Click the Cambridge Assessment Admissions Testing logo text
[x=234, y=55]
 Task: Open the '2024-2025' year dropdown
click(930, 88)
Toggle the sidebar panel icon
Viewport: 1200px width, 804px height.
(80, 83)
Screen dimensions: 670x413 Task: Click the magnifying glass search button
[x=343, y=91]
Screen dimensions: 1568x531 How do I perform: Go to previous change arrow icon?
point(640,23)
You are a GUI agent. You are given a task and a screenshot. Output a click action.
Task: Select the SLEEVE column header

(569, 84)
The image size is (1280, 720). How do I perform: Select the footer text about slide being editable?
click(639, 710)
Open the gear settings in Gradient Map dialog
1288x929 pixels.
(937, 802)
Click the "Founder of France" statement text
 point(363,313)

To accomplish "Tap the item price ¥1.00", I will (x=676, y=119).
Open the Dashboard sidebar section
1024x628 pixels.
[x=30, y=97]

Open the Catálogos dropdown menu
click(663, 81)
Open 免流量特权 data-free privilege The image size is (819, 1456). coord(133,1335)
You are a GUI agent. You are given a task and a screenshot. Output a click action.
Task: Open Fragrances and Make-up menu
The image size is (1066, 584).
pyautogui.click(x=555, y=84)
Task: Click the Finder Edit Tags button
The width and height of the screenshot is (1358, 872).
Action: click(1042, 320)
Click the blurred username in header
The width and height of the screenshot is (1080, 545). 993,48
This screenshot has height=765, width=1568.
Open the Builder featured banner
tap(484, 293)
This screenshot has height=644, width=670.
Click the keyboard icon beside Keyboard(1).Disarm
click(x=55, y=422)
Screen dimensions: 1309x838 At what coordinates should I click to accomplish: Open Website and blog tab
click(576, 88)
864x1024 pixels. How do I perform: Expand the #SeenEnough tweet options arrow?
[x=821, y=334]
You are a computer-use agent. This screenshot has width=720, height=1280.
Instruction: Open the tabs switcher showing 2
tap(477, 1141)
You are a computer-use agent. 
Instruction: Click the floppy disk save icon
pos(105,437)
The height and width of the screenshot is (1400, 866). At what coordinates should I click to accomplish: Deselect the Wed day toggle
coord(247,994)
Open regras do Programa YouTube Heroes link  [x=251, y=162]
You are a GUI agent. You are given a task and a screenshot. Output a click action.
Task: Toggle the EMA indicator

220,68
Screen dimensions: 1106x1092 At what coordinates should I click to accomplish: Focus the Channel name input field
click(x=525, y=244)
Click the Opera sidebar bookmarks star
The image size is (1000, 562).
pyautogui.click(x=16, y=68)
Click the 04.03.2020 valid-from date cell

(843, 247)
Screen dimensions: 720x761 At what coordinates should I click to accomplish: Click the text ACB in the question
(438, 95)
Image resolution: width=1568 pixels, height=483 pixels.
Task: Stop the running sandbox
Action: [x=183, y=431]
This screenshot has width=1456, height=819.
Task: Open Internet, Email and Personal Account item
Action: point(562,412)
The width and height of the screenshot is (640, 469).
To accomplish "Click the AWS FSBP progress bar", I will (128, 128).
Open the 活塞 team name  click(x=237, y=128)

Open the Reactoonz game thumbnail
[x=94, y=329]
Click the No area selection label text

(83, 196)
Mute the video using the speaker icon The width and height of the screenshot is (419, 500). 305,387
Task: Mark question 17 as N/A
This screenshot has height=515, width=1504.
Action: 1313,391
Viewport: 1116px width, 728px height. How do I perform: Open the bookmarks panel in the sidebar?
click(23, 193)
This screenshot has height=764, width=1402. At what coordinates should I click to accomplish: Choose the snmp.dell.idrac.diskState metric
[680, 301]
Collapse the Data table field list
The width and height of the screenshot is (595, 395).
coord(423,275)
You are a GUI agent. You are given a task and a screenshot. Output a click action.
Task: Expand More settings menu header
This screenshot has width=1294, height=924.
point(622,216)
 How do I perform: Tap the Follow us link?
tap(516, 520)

################

▶ [What you are asked to do]: The whole of the data above must be given again, unaltered and complete.

▶ [Written response]:
Click the Cambridge Assessment Admissions Testing logo text
[x=234, y=55]
 Task: Open the '2024-2025' year dropdown
click(930, 88)
Toggle the sidebar panel icon
Viewport: 1200px width, 804px height.
(80, 83)
Screen dimensions: 670x413 Task: Click the magnifying glass search button
[x=343, y=91]
Screen dimensions: 1568x531 How do I perform: Go to previous change arrow icon?
point(640,23)
You are a GUI agent. You are given a task and a screenshot. Output a click action.
Task: Select the SLEEVE column header

(569, 84)
The image size is (1280, 720). How do I perform: Select the footer text about slide being editable?
click(639, 710)
Open the gear settings in Gradient Map dialog
1288x929 pixels.
(937, 802)
Click the "Founder of France" statement text
 point(363,313)

To accomplish "Tap the item price ¥1.00", I will (x=676, y=119).
Open the Dashboard sidebar section
1024x628 pixels.
[x=30, y=97]

Open the Catálogos dropdown menu
click(663, 81)
Open 免流量特权 data-free privilege The image size is (819, 1456). coord(133,1335)
You are a GUI agent. You are given a task and a screenshot. Output a click action.
Task: Open Fragrances and Make-up menu
The image size is (1066, 584).
pyautogui.click(x=555, y=84)
Task: Click the Finder Edit Tags button
The width and height of the screenshot is (1358, 872).
Action: click(1042, 320)
Click the blurred username in header
The width and height of the screenshot is (1080, 545). 993,48
This screenshot has height=765, width=1568.
Open the Builder featured banner
tap(484, 293)
This screenshot has height=644, width=670.
Click the keyboard icon beside Keyboard(1).Disarm
click(x=55, y=422)
Screen dimensions: 1309x838 At what coordinates should I click to accomplish: Open Website and blog tab
click(576, 88)
864x1024 pixels. How do I perform: Expand the #SeenEnough tweet options arrow?
[x=821, y=334]
You are a computer-use agent. This screenshot has width=720, height=1280.
Instruction: Open the tabs switcher showing 2
tap(477, 1141)
You are a computer-use agent. 
Instruction: Click the floppy disk save icon
pos(105,437)
The height and width of the screenshot is (1400, 866). At what coordinates should I click to accomplish: Deselect the Wed day toggle
coord(247,994)
Open regras do Programa YouTube Heroes link  [x=251, y=162]
You are a GUI agent. You are given a task and a screenshot. Output a click action.
Task: Toggle the EMA indicator

220,68
Screen dimensions: 1106x1092 At what coordinates should I click to accomplish: Focus the Channel name input field
click(x=525, y=244)
Click the Opera sidebar bookmarks star
The image size is (1000, 562).
pyautogui.click(x=16, y=68)
Click the 04.03.2020 valid-from date cell

(843, 247)
Screen dimensions: 720x761 At what coordinates should I click to accomplish: Click the text ACB in the question
(438, 95)
Image resolution: width=1568 pixels, height=483 pixels.
Task: Stop the running sandbox
Action: [x=183, y=431]
This screenshot has width=1456, height=819.
Task: Open Internet, Email and Personal Account item
Action: point(562,412)
The width and height of the screenshot is (640, 469).
To accomplish "Click the AWS FSBP progress bar", I will (128, 128).
Open the 活塞 team name  click(x=237, y=128)

Open the Reactoonz game thumbnail
[x=94, y=329]
Click the No area selection label text

(83, 196)
Mute the video using the speaker icon The width and height of the screenshot is (419, 500). 305,387
Task: Mark question 17 as N/A
This screenshot has height=515, width=1504.
Action: 1313,391
Viewport: 1116px width, 728px height. How do I perform: Open the bookmarks panel in the sidebar?
click(23, 193)
This screenshot has height=764, width=1402. At what coordinates should I click to accomplish: Choose the snmp.dell.idrac.diskState metric
[680, 301]
Collapse the Data table field list
The width and height of the screenshot is (595, 395).
coord(423,275)
You are a GUI agent. You are given a task and a screenshot. Output a click action.
Task: Expand More settings menu header
This screenshot has width=1294, height=924.
point(622,216)
 How do I perform: Tap the Follow us link?
tap(516, 520)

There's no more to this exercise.